Quantification of Polymer AN977—Plotting a Calibration Line

(23) A range of standard solutions 0-100 ppm is prepared by dilution in salt water at 6 g/L of the solution at 100 ppm prepared in Example 6. Each standard is then diluted 20-fold in the detecting solution prepared according to Example 4. For this, 9.5 mL of the detecting solution from Example 4 is taken and introduced into a 10-mL flask. 0.5 mL of the standard solution to be assayed is added. After 1 h, 2.5 mL of the mixture of standard and detecting solution is taken and introduced into a spectrophotometer tank (ref: Sarstedt® PMMA cuvette 2.5-4.5 mL). The contents of the cuvette are finally analysed by time-resolved fluorescence.

(24) FIG. 2 shows the calibration line obtained.

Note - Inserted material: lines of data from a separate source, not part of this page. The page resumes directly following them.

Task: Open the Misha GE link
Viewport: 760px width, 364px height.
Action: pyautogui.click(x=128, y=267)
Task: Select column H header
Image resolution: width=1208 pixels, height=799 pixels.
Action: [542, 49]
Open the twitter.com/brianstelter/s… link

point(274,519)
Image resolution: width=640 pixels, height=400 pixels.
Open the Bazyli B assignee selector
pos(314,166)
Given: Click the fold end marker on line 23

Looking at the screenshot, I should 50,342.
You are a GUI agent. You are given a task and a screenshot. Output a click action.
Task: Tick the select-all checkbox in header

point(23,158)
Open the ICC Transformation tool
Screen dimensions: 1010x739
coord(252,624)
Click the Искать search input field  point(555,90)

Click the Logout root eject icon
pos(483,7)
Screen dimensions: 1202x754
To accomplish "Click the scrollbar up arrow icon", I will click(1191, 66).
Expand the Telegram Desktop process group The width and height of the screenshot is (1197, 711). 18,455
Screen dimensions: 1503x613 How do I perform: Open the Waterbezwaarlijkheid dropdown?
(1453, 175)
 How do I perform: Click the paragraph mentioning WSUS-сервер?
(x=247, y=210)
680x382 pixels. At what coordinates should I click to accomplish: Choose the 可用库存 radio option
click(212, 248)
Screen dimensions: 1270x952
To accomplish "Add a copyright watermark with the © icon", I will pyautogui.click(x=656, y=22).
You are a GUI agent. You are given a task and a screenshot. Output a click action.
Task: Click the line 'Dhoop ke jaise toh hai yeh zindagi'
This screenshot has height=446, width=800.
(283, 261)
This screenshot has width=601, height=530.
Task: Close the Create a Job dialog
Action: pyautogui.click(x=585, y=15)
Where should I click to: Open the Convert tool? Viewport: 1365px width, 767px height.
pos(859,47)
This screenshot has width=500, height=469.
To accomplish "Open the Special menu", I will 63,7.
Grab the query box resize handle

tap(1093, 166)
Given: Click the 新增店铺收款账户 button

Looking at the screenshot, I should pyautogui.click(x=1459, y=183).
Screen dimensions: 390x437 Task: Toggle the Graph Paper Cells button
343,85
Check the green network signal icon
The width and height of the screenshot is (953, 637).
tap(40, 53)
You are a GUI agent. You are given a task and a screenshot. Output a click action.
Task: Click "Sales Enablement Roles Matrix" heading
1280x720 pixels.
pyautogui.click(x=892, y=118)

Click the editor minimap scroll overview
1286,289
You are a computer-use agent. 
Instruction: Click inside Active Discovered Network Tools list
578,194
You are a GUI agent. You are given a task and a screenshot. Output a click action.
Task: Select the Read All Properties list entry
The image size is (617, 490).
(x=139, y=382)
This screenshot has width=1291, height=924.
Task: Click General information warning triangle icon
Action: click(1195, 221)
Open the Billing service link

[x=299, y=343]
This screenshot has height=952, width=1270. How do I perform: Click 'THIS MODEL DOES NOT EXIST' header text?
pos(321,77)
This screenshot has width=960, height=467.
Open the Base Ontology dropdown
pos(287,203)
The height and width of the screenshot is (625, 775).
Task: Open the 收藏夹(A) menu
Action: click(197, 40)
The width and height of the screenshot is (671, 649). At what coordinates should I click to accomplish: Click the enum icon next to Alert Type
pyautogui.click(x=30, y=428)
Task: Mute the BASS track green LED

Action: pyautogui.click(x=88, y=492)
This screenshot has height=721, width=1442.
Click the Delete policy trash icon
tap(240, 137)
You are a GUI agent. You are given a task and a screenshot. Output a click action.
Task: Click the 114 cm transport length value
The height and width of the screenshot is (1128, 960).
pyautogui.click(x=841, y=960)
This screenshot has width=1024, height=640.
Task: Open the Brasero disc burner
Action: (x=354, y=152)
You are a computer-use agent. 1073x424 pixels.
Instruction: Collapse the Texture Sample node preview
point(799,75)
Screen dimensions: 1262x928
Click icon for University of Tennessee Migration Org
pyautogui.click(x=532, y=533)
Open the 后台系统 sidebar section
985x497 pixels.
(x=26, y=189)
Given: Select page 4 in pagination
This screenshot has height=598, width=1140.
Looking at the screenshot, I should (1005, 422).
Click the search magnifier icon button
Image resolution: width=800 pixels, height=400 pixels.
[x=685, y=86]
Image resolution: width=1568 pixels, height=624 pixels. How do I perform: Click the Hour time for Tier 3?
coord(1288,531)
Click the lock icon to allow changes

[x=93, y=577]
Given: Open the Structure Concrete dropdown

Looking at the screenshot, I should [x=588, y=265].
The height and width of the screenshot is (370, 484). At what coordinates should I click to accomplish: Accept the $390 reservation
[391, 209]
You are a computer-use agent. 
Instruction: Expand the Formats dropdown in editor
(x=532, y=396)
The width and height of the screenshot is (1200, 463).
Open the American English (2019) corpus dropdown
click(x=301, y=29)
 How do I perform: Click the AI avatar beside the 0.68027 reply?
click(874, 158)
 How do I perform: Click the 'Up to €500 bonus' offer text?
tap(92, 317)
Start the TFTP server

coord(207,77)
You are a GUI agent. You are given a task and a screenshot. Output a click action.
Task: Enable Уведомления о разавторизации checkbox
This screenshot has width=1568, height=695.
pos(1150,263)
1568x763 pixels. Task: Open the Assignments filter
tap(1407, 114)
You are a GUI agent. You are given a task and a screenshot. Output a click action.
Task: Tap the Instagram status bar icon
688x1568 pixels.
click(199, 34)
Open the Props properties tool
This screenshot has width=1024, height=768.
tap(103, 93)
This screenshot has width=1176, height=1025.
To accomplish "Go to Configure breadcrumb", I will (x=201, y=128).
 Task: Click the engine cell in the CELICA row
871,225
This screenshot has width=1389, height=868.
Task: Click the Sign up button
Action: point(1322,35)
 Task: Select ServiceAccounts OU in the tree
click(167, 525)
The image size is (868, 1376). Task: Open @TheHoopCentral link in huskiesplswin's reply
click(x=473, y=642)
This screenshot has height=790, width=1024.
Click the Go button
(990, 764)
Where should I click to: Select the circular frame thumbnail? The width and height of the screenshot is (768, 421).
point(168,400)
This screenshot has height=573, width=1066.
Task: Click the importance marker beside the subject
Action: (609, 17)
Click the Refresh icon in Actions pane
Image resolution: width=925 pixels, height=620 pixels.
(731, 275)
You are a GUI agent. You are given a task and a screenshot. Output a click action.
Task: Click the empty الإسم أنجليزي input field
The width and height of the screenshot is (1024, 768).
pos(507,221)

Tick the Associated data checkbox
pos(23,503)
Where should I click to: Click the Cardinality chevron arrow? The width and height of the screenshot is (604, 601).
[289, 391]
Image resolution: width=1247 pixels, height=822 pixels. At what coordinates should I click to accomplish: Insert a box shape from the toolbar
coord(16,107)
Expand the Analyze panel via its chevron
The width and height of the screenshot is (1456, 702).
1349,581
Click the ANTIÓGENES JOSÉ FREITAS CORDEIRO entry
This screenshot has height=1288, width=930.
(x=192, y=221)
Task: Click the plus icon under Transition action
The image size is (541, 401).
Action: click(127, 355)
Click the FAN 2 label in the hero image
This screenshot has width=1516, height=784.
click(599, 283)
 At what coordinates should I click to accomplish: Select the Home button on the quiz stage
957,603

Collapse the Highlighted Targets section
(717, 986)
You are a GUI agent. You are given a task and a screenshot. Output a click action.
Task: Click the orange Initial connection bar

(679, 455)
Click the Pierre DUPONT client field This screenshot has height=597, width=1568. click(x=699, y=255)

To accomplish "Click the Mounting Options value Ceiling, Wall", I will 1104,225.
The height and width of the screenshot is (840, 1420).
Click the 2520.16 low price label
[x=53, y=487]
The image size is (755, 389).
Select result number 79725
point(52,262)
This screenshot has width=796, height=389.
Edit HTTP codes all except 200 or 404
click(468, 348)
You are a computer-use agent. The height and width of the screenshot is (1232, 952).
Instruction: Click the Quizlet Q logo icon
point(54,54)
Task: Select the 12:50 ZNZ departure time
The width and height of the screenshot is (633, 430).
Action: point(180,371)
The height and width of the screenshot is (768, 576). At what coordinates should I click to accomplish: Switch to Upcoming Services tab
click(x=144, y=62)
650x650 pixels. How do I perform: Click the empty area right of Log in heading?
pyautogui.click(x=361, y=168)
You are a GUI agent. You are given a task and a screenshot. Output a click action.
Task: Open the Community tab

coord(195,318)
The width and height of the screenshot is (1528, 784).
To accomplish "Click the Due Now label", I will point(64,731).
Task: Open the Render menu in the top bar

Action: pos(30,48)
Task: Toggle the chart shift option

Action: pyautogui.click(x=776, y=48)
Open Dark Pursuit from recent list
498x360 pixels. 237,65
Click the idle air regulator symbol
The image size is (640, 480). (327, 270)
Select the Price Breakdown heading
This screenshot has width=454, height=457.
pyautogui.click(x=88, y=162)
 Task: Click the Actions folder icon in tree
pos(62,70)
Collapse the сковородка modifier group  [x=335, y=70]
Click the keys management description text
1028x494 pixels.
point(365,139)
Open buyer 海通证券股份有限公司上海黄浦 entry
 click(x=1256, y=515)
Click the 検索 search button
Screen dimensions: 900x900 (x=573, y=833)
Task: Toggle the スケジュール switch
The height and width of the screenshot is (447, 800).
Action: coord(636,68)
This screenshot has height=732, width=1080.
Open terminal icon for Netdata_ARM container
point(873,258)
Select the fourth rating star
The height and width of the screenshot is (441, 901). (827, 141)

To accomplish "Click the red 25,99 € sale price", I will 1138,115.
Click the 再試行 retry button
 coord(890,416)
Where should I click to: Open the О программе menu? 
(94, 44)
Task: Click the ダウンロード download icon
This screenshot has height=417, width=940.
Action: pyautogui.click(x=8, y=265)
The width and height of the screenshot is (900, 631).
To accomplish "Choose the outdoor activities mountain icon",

These data show that it is possible to carry out quantitative analyses of additives used in the enhanced recovery of oil and shale gas in an aqueous fluid.

Example 10

Quantification of Polymer AN125—Plotting a Calibration Line

(25) A range of standard solutions 0-60 ppm is prepared by dilution with salt water at 6 g/L of the solution at 100 ppm prepared in Example 7. Each standard is then diluted 5-fold in the detecting solution prepared according to Example 4. For this, 8 mL of the detecting solution from Example 4 is taken and introduced into a 10-mL flask. 2 mL of the standard solution to be assayed is added. After 1 h, 2.5 mL of the mixture of standard and detecting solution is taken and introduced into a spectrophotometer tank (ref: Sarstedt® PMMA cuvette 2.5-4.5 mL). The contents of the cuvette are finally analysed by time-resolved fluorescence.

(26) FIG. 3 shows the calibration line obtained. These data show that it is possible to carry out quantitative analyses of additives used in the enhanced recovery of oil and shale gas in an aqueous fluid.